[Text block]
Giving Compass' Take: 

• Google unveiled a new initiative called AI for Social Good provides advanced technology for projects that will have a positive social impact. 

• How can other bigger tech companies utilize their products for social good? Are we seeing this more as corporate social responsibility becomes a priority for businesses? 

• Read about the role of existing institutions in AI strategy.


Google on Monday unveiled a new initiative, called AI for Social Good, that aims to steer the company's vast resources and expertise in artificial intelligence to projects with positive impacts on society. The initiative is a joint effort between Google.org, the company's philanthropic arm, and Google engineers and researchers. It's kicking off with the AI Impact Challenge, which will dole out $25 million in grant funding as well as access to Google resources to global nonprofits.

"Artificial intelligence is not only helping people create more useful products," Google's AI chief Jeff Dean said Monday. "It's also emerging as a useful tool for improving the society we live in."
[/Text block]
[Dataset extract]
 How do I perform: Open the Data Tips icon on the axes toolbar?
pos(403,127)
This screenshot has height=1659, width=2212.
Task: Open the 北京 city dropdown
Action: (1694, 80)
[/Dataset extract]
Carry on the article about Google's AI for Social Good initiative, starting right after the quote from Jeff Dean.

The initiative comes as Google and other technology giants are facing hard ethical questions about the applications of their technologies. Still, the initiative does aim to help Google adhere to the set of AI ethical principles it laid out following the blowback it received over its Pentagon contract. The initiative, Google says, focuses on the very first objective Google set forth: "be socially beneficial."

Meanwhile, as Google highlights its positive projects, it doesn't intend to back away from potentially controversial contracts.

Dean showcased one such project: an augmented reality microscope that can help pathologists more easily spot cancer cells. The project has yet to clear the regulatory hurdles to be deployed in the US. However, deployment in the US isn't really how the technology could have the biggest impact, Bob MacDonald, technical program manager for Google's healthcare AI team, told ZDNet.